Passados seis anos da tragédia, há diversos gargalos no processo de reparação. Atualmente há mais de 80 mil demandas judiciais aguardando análise. Jarbas observa que as obras nos distritos de Bento Rodrigues e Paracatu ainda estão no início. Pelo cronograma original da reconstrução das duas comunidades destruídas na tragédia, as casas deveriam ter sido entregues em 2018 e 2019, mas até março deste ano apenas sete das 306 moradias previstas estavam concluídas.
“Esse acordo não atende a população atingida, não atende o meio ambiente, não atende aos interesses de Minas Gerais, do Espírito Santo e da União.
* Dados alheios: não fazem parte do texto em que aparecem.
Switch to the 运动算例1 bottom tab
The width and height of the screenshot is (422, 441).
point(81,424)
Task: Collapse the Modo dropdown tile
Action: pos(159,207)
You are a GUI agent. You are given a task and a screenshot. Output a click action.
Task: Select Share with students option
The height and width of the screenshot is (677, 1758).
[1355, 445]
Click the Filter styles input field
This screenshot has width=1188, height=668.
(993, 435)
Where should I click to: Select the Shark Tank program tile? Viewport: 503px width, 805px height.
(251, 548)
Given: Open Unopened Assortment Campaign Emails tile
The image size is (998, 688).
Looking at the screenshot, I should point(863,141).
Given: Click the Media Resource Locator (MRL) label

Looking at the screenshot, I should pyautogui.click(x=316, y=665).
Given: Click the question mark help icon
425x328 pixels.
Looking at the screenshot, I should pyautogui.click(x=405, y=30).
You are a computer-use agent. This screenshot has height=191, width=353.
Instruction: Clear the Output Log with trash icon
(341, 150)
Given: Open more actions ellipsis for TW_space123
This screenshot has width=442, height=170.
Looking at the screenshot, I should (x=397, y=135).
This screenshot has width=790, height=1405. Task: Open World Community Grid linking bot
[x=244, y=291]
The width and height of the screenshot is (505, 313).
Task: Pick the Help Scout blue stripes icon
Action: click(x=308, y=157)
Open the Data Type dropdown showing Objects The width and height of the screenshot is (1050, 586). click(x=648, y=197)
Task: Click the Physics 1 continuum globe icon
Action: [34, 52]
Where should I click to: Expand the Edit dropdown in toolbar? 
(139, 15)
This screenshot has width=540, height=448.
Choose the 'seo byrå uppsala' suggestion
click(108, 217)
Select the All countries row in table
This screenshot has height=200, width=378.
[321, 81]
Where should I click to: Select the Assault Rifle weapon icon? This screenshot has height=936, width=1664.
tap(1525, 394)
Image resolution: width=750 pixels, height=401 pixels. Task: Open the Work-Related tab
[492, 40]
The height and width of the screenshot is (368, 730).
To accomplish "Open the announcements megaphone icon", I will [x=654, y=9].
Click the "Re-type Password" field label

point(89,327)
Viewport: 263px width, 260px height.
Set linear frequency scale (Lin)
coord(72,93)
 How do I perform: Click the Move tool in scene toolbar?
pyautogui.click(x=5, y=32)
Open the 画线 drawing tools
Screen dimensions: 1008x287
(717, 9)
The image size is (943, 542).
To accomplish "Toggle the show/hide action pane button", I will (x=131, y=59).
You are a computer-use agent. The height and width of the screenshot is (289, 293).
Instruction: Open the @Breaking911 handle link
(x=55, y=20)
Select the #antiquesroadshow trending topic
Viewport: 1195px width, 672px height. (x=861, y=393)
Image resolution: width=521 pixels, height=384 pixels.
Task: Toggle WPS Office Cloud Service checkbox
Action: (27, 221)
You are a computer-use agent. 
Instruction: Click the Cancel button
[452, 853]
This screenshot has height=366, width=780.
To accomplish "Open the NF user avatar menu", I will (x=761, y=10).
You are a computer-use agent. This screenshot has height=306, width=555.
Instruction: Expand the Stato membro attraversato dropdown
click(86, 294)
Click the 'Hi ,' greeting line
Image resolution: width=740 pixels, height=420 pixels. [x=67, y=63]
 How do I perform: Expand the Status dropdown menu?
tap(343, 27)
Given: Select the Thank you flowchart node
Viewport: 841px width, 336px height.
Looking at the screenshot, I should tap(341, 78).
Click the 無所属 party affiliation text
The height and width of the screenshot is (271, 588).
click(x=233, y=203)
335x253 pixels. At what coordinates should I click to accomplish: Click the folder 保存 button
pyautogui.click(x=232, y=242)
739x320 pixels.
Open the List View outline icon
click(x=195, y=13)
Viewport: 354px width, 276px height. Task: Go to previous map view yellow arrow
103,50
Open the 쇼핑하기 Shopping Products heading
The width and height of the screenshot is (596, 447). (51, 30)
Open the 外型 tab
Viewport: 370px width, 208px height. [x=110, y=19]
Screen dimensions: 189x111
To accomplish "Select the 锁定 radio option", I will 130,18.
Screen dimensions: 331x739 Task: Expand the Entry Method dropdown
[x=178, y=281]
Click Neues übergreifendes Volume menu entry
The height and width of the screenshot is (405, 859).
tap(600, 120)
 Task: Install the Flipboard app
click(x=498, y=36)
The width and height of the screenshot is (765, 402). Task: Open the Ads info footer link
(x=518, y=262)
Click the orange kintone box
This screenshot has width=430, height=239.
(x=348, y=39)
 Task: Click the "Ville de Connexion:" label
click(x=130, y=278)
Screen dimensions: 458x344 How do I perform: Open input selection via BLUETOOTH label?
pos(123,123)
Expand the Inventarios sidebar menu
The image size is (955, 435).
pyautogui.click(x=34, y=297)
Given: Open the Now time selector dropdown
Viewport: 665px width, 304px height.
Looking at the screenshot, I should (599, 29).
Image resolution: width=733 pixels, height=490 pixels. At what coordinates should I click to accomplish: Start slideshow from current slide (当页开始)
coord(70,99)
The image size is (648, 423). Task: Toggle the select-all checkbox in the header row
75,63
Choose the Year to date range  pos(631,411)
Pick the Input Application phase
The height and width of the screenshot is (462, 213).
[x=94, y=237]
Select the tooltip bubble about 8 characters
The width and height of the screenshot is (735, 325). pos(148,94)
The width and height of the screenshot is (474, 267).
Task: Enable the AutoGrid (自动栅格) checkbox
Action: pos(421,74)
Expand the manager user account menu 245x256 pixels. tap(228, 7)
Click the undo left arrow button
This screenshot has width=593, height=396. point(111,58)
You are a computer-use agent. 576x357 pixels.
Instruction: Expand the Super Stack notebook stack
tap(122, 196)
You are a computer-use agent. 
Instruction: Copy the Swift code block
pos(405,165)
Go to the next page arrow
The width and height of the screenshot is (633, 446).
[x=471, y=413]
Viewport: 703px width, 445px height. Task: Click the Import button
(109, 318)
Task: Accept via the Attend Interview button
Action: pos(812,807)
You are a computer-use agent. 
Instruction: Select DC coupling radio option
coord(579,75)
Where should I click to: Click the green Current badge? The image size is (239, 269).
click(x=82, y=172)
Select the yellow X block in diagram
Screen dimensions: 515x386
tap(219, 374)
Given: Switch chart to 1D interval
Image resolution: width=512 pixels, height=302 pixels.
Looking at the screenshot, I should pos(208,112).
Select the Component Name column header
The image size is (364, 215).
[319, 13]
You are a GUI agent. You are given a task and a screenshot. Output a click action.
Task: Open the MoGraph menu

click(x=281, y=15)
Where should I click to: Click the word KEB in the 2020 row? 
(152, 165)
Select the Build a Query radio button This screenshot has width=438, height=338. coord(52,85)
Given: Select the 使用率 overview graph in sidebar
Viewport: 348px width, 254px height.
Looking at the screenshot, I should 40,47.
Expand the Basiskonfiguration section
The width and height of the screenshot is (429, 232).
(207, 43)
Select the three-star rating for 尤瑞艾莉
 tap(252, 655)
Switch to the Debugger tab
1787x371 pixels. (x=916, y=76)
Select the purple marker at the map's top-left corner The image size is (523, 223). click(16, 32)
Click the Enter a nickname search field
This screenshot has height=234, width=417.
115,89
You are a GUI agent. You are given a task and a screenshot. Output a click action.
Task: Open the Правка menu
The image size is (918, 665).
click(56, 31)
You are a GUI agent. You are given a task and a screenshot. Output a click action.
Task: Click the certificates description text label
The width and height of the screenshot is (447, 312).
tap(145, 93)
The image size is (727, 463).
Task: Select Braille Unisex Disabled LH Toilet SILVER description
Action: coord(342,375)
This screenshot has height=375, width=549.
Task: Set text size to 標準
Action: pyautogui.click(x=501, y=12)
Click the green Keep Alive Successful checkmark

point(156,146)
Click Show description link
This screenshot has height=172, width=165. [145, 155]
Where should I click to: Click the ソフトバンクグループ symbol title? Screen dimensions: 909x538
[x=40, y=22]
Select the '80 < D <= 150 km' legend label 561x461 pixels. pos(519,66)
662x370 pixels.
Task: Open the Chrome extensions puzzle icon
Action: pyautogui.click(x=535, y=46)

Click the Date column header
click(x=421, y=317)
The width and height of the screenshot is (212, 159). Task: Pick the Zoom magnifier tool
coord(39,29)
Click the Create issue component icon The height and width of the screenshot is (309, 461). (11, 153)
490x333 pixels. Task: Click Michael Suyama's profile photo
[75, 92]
E está se mostrando que o acordo também não atende aos interesses das empresas. Não trouxe estabilidade, tranquilidade, resolutividade e definitividade em nada. E nem a paz social que é o que todos queremos. Em Brumadinho, vencemos a etapa do acordo. Agora só discutiremos a execução. É diferente de Mariana. É como se uma etapa não tivesse sido concluída”, acrescenta o procurador-geral.
Ele se refere ao acordo de reparação da tragédia de Brumadinho (MG), que foi firmado em fevereiro desse ano. A Vale, responsável pelo rompimento da barragem que deixou 270 mortos em janeiro de 2019 e poluiu o Rio Paraopeba, se comprometeu em destinar R$ 37,68 bilhões à reparação.
Na semana passada, o procurador da República, Carlos Bruno Ferreira da Silva, já havia pontuado que esse acordo seria uma referência para a nova negociação envolvendo a tragédia de Mariana. Ele participa das tratativas representando o MPF e avaliou que um ponto que deve ser melhorado, na comparação com a experiência de Brumadinho, diz respeito à participação popular. Essa é uma das principais críticas das comunidades atingidas: elas reclamam que não foram ouvidas.
Nova governança
Jarbas Soares Júnior deixou claro que o MPMG irá defender uma repactuação da governança da reparação nos moldes do modelo de Brumadinho, sem o envolvimento da Fundação Renova. Por considerar que a entidade não possui autonomia diante das mineradoras, o MPMG move uma ação judicial pedindo sua extinção.
O procurador-geral também crê que novos valores precisarão ser discutidos. A Fundação Renova afirma já ter gasto cerca de R$ 14 bilhões na reparação. Enquanto a mediação conduzida pelo CNJ estiver em curso, as medidas previstas no TTAC não serão paralisadas.
“As ações que compõem a reparação seguem em andamento”, assegurou a Fundação Renova em nota divulgada na semana passada. A Samarco afirma estar comprometida com as comunidades atingidas e com “o aprimoramento dos acordos já celebrados de forma a trazer maior eficiência e definitividade à reparação integral dos danos causados pelo rompimento da barragem”.
A Vale, por sua vez, divulgou uma nota no mês passado onde considera que as tratativas devem respeitar os limites do TTAC. A mineradora reconhece a “desburocratização da governança” como uma das premissas da negociação, mas pondera que “nos termos do §2º, da cláusula 232, do TTAC, o valor predestinado à compensação dos danos causados, com o rompimento da barragem de fundão, não reparáveis, já foi estipulado e não é objeto da repactuação, que visa a otimização e maior eficiência e objetividade no avanço dos 42 programas, que seguem em andamento”.